İnsan hayatının önemli bir bölümünü kapsayan, evlilik ve öncesinde yaşanan bir dönemdir. Bu dönemde ağızdan ağıza anlatılanlarla veya devam eden uygulamalarla günümüze kadar gelmiş töreler vardır.

Yaradılışı gereği insanoğlu tek başına yaşayamaz. Her zaman hayatını paylaşacağı, birlikte yaşayacağı kimseye ihtiyaç duymuştur.
     Birlikte yaşama isteği, sevgi saygı ve hoşgörüyle birleşince zamanla meşruluk kazanarak evliliğe dönüşmüştür. Evlilik İslam da ve Türk kültüründe önemli bir yere sahiptir.
     Ayet-i kerimede Yüce Rabbimiz şöyle buyuruyor: “İçinizden kendileri ile huzura kavuşacağınız eşler yaratıp aranızda muhabbet ve rahmet var etmesi, Allah’ın varlığının delillerindendir. Bunda düşünen bir toplum için elbette ibretler vardır.”

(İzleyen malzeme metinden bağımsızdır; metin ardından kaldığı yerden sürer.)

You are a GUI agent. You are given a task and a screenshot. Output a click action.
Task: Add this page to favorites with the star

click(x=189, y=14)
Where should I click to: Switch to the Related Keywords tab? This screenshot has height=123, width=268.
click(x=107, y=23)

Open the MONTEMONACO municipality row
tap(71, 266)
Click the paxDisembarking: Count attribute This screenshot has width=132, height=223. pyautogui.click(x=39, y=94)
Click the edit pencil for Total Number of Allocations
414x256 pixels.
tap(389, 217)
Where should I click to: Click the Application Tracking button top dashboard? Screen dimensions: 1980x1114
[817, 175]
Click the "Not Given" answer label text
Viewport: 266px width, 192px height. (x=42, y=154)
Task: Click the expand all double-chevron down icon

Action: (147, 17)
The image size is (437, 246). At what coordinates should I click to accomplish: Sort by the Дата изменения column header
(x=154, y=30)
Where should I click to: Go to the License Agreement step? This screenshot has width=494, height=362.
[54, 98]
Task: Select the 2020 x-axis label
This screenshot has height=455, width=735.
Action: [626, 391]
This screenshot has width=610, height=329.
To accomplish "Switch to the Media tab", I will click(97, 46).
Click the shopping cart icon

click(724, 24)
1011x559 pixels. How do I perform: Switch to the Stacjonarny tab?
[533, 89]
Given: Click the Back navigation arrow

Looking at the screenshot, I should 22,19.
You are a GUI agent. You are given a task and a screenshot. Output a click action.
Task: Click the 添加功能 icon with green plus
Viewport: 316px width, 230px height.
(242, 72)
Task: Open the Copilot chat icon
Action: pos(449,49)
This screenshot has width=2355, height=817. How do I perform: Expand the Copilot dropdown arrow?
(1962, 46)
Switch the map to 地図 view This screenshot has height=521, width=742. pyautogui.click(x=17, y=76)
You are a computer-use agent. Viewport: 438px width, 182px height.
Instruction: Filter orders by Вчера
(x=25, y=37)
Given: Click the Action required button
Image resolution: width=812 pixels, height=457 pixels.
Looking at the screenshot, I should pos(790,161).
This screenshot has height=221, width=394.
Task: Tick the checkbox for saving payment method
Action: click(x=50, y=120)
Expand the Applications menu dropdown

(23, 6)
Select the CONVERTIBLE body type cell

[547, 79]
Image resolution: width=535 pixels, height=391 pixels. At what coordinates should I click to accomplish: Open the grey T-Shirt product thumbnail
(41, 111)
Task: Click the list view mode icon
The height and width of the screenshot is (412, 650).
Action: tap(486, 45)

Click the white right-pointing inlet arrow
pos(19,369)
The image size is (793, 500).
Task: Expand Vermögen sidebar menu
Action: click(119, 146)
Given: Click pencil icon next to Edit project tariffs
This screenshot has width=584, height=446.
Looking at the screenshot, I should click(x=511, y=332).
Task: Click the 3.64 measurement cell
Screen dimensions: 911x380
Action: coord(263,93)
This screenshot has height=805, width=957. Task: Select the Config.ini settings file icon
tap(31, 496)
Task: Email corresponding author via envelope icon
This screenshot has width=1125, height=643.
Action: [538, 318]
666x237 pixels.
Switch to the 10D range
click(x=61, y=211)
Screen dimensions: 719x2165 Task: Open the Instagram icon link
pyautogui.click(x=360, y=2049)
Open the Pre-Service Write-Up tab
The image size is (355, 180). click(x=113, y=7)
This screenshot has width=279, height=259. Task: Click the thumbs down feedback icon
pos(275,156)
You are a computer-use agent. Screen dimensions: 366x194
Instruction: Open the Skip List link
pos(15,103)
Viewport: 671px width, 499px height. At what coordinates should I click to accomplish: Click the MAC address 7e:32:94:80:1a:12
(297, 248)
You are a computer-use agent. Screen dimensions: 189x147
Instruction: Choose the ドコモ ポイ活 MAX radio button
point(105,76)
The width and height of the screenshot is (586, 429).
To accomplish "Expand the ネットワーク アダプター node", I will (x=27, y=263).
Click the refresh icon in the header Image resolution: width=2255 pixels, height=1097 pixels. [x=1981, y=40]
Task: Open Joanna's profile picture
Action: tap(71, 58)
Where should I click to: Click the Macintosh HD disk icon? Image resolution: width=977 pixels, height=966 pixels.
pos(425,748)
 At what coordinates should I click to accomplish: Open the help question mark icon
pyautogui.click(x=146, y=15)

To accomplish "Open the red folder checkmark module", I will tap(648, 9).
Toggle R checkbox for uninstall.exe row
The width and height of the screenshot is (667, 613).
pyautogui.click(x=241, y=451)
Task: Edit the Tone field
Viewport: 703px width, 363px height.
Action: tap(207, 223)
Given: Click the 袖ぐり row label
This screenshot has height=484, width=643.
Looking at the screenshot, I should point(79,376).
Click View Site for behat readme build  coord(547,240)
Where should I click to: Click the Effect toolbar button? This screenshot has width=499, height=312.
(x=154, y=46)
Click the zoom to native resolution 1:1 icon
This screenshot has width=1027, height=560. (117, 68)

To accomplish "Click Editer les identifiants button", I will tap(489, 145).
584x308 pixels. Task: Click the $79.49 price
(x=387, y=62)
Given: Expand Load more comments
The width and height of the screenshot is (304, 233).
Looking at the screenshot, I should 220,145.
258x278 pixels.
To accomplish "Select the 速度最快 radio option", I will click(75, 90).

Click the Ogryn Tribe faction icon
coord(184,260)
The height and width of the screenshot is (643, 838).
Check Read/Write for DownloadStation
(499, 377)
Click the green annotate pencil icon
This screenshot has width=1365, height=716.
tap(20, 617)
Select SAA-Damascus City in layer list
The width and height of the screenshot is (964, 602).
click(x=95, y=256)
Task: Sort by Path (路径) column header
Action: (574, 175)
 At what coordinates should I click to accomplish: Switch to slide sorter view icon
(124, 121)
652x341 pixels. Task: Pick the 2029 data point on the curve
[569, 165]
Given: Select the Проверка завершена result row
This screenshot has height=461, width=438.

   Hadis-i şerifte ise Peygamber Efendimiz (s.a.v) şöyle buyuruyor: “En bereketli nikâh, külfeti en az olanıdır.” Diğer bir Hadis-i şerifte ise; şöyle buyrulmaktadır. “Nikâh benim sünnetimdir. Kim benim sünnetime uygun davranmazsa benden değildir.”
    Evlilik, hem kadına hem de erkeğe dini, hukuki ve ahlaki sorumluluklar yükleyen mukaddes bir sözleşmedir. Evlilik, külfet değil berekettir; meşakkat değil rahmettir. Evlilik, sadece biyolojik ihtiyaçların karşılanmasından da ibaret değildir. Aynı zamanda gönüllerin, ideallerin, sevinç ve hüzünlerin paylaşılmasıdır evlilik.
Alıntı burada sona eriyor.